It was the year of the family pet behaving badly: A dog got sick from eating dozens of socks and a puppy took the rap for driving the family car into a pond. Angry cats held their owners hostage on at least two occasions.
A review of the oddest Reuters stories of this year also offers numerous examples of less-than-virtuous human behavior.
There was the hapless burglar whose criminal career came to a crashing halt when he left his Facebook page open in a house he was accused of robbing, and the Texas man who went to jail for urinating on the Alamo.
Many stories from the animal kingdom this year were by turns heart-warming and hilarious, and more than a few came out of California and Florida.
A parrot that spoke English with a British accent went missing for four years, only to return to his California home speaking Spanish and asking for someone named Larry.
The bird’s owner, Darren Chick, said he had no idea where Nigel spent his time away, but aside from the language switch, he is doing just fine.
“It’s really weird,” Chick told the Daily Breeze, a Southern California paper, recalling the happy reunion. “I knew it was him from the minute I saw him.”
For sheer heroics, it was hard to top the family cat that rescued a California child pulled from his bike by an attacking dog.
A video of the encounter went viral, and as a reward, the fearless feline was invited to throw out the first pitch at a minor league ball game.
It could have been worse for the German shepherd puppy that knocked a car into gear and jumped on the gas pedal, driving the vehicle into a pond, where it sank.
The dog survived.
Same goes for a hearty Great Dane that had 43 socks removed from his stomach in emergency surgery, and a golden retriever found in California’s Tahoe National Forest after apparently surviving nearly two years in the wilderness.
However, at least two cat owners might have wished their pets had gone missing.
In California, a family feline terrorized two women, trapping them in a bedroom for hours and forcing them to call police.
In Florida, a tabby held its owner captive, and the woman later admitted she might have stepped on the animal, prompting the outburst.
A solution to bad feline behavior was suggested by a story about a 55kg Burmese python that was found lurking in the Florida underbrush, likely solving the mystery of what happened to all the disappearing cats in the neighborhood.
“It’s the answer to so many questions,” said Pamela Dinola, who lost five of her seven cats.

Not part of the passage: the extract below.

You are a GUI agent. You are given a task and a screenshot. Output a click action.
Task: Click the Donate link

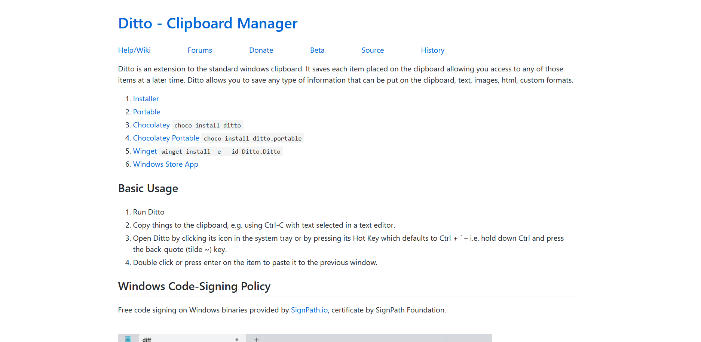[261, 50]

The news this year also offered numerous reminders of the imperfect nature of humankind.
There was the cautionary tale of a Washington State man who set his house on fire when using a makeshift blowtorch to kill a spider, and a Connecticut driver accused of snatching the results of his sobriety test and trying to eat them.
A Florida contractor had to figure out what to do after building a US$1 million ocean-view home on the wrong lot, while Fort Worth, Texas, was hit with its third lawsuit in a year by residents saying the city knocked down their homes by mistake.
As always, sex was a hot topic: Chubby Checker, best known for his 1960 dance hit The Twist, settled a lawsuit in which he accused Hewlett-Packard Co of using his trademarked name without permission on an app that purported to measure the size of a man’s penis.
Kansas State, figuring that sex sells, held an online auction of handcuffs, vibrators and other sex toys seized from a defunct chain of sex novelty shops.
A bomb scare at a San Diego courthouse over a suspicious metal device turned out to be a false alarm caused by a discarded electronic sex toy.
“It was oblong, egg-shaped, you could say, I think aluminum, with a cord coming out of it leading to a small plastic box that contained a battery,” San Diego Fire-Rescue spokesman Lee Swanson said.
He added that the device posed no threat.